Sure, we want that river of cash coming out of BP to be investing in – say – lithium mines. But it would be absurd to have BP investing in lithium mines. Having individuals – or pensions funds, insurance companies – investing in Cornish Lithium makes sense. But that means that the money has to come out of BP so that it can be spent on lithium.

Reinvestment comes from profits being paid out to investors.

16 thoughts on “No”

  1. The Meissen Bison

    The problem today is that the largest shareholders are obsessed about meeting ESG targets so your lithium mines can whistle for investment from fund managers. “Upskilling” (ugh!) workers beyond what is required for them to perform the functions required is pointless and wasteful quite apart from harming the motivation of workers who as a result will feel over-qualified and under-used.

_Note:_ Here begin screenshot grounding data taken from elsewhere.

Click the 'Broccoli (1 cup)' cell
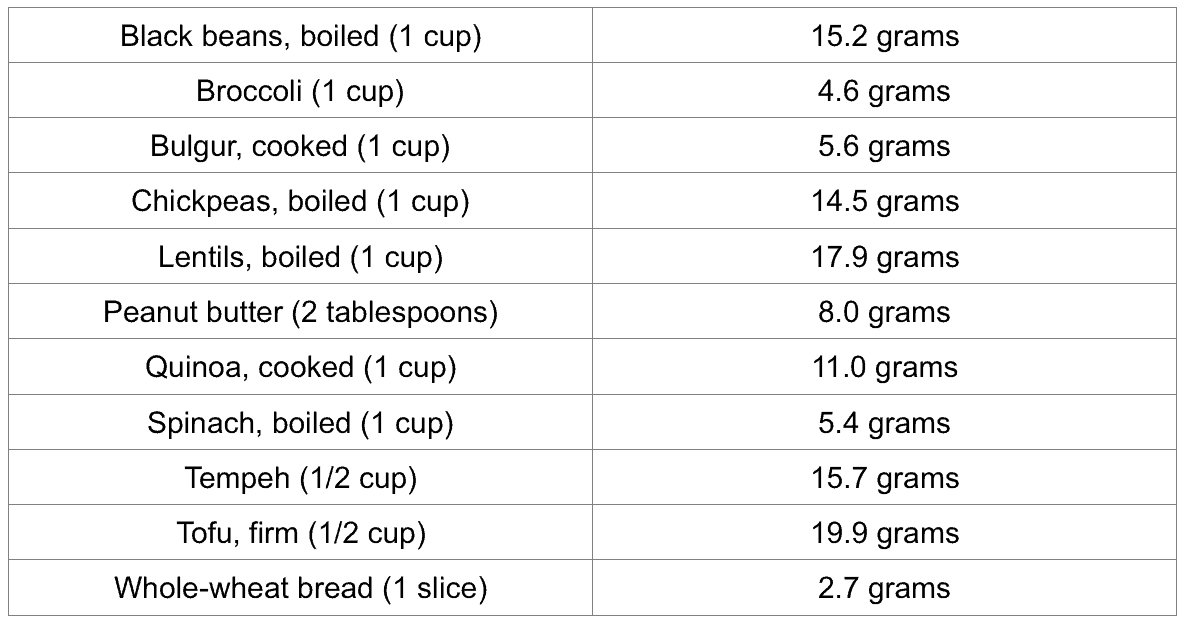Image resolution: width=1184 pixels, height=624 pixels. (x=300, y=91)
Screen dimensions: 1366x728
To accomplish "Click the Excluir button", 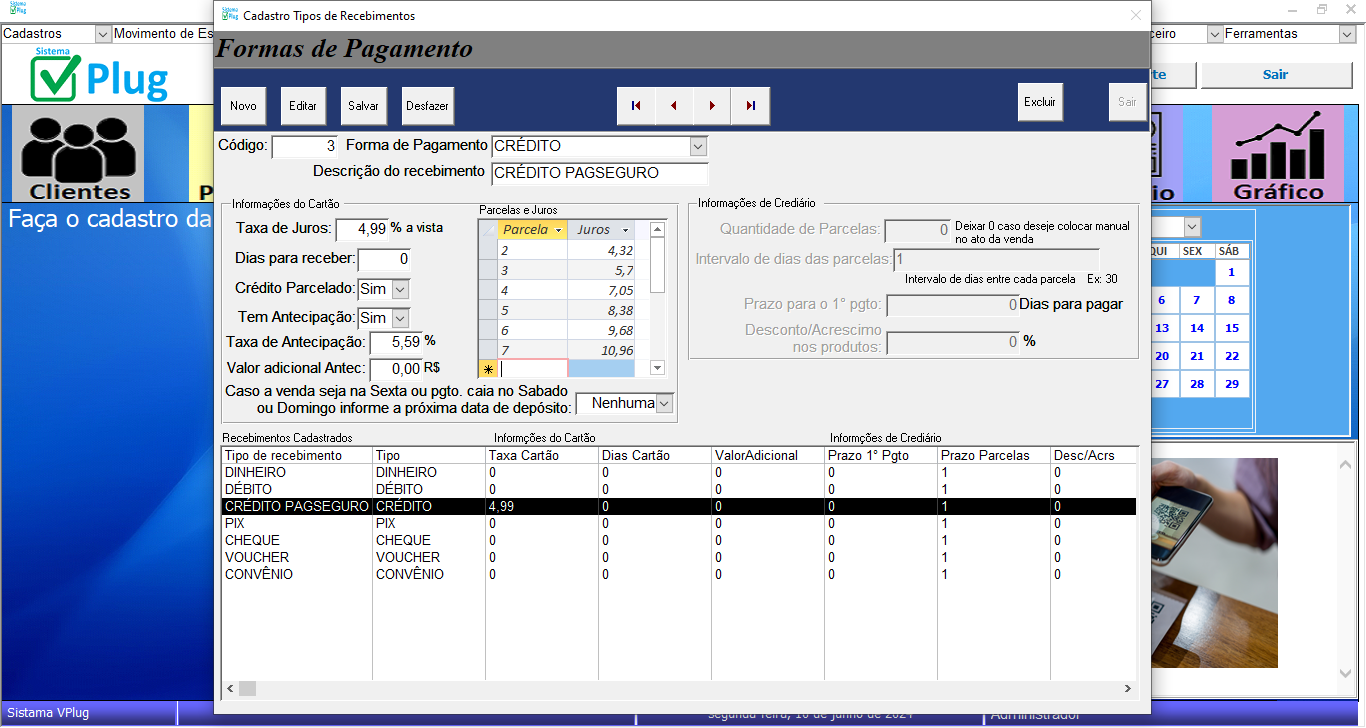I will (x=1040, y=102).
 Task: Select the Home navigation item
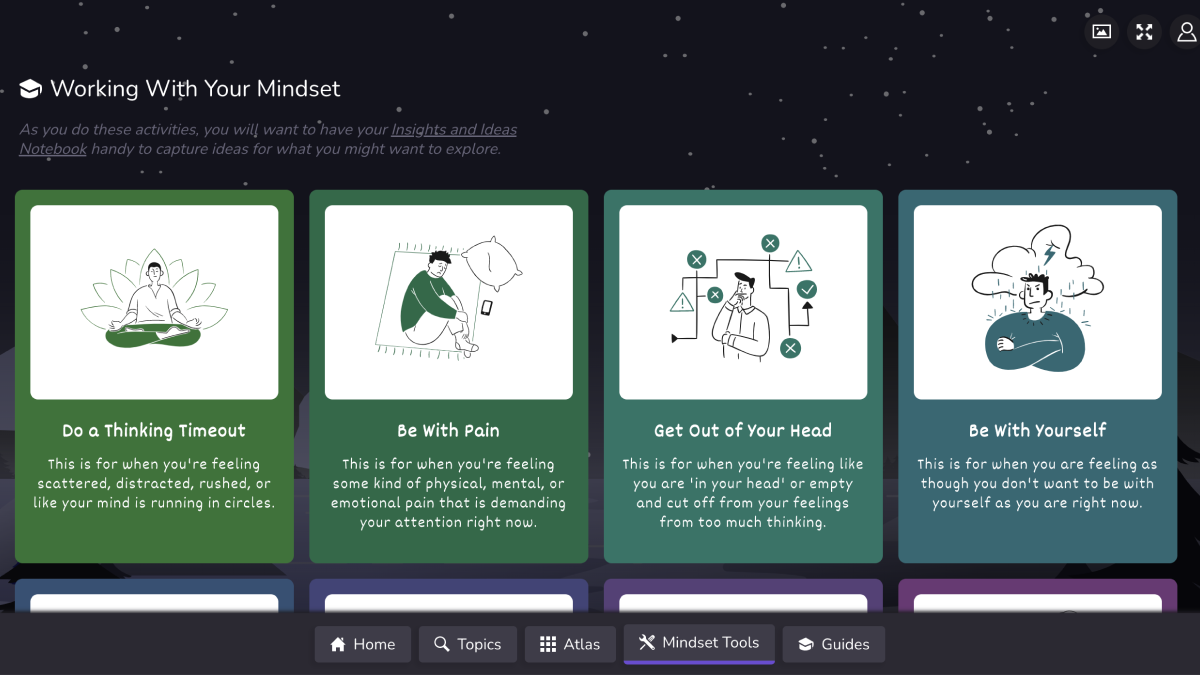362,644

    The HSBC fund manager who was suspended the other day for talking about climate ‘nutjobs’ shows where the madness is heading.

  2. The HSBC fund manager who was suspended the other day for talking about climate ‘nutjobs’ shows where the madness has gone.

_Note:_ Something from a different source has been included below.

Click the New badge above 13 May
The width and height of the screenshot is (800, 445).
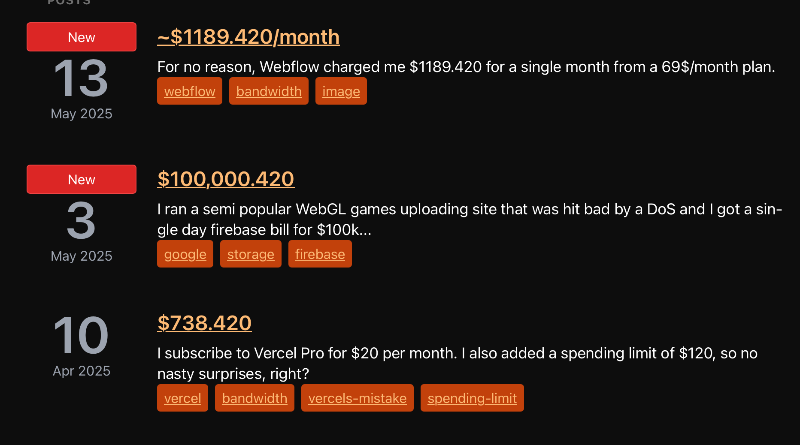82,37
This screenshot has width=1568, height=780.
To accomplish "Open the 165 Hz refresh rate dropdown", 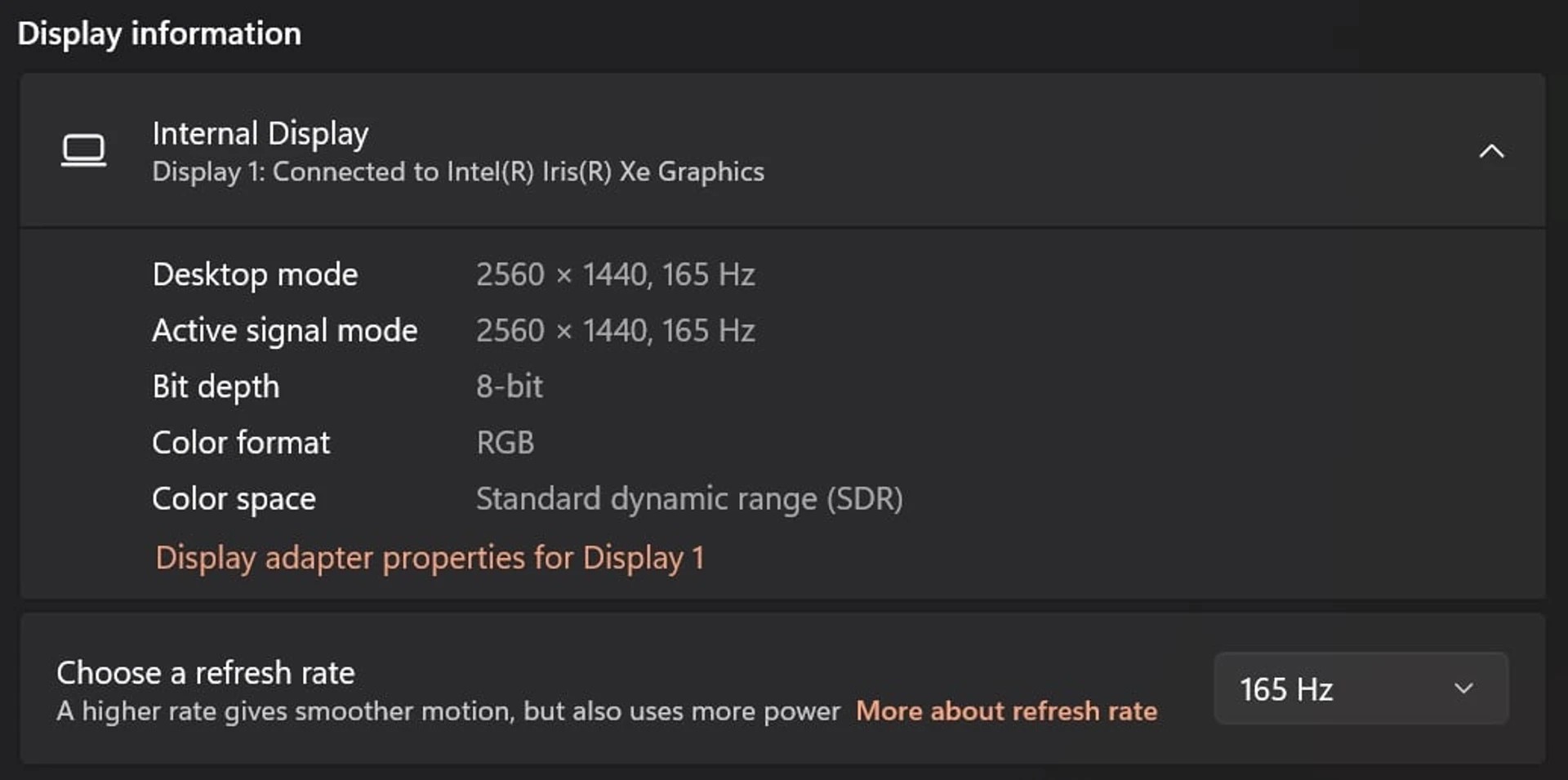I will [x=1360, y=689].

    The boat sailed a while ago.

    We sceptics are a bit like Jeremy Corbyn. We have won the argument but lost everywhere else.

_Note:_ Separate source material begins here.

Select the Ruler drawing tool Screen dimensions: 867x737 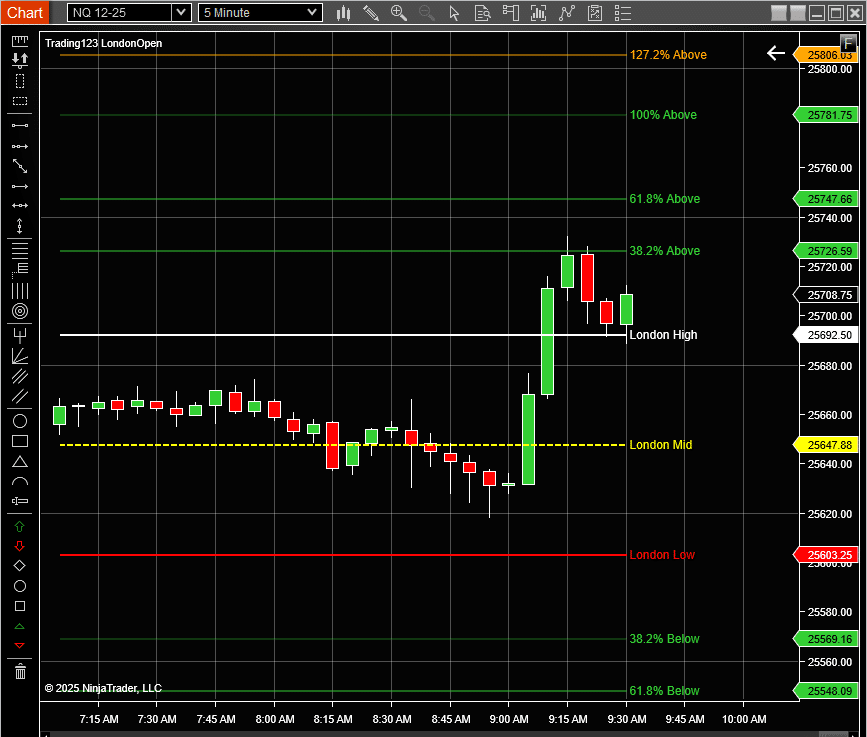click(20, 41)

  3. A lot of heartache can be avoided by simply remembering that the business of politicians is politics. Not economics. Not management. Not logistics. Politics. Anything any of the scoundrels have to say can be assumed to be to their benefit and your detriment.

    As Paxo so wisely asked, “Why is this lying bastard lying to me?”

  4. Technological change tends not to come from incumbents but from insurgents that is.

    The interesting counter-example is Xerox Parc. The incumbent (Xerox) funded the development of massively disruptive technology (laser printers & digital copiers based on them, along with networked personal computers and WIMP interfaces) and then didn’t make use of any of it because it would have undercut its own established market dominance. And so it funded the insurgents indirectly and lost its market anyway.

  5. Sure, we want that river of cash coming out of BP to be investing in – say – lithium mines. But it would be absurd to have BP investing in lithium mines. Having individuals – or pensions funds, insurance companies – investing in Cornish Lithium makes sense. But that means that the money has to come out of BP so that it can be spent on lithium.

    I get the “usually” and the “tends to” with regards to novel vs established, but saying it’s absurd is going a bit far. Why shouldn’t a profitable “BP” get into lithium mines? Or Di-Lithium crystal mines (cap’n), space warp drives and matter replicators for that matter? If it can do so effectively and profitably in free competition with individuals, pension funds and insurance companies, etc, why is that absurd? Given its long record of getting stuff out of the ground and selling it for a profit, it might be more suited than “Penwith Minnow Lithium” backed by pension fund managers excited by the new thing whilst distracted by the woke thing.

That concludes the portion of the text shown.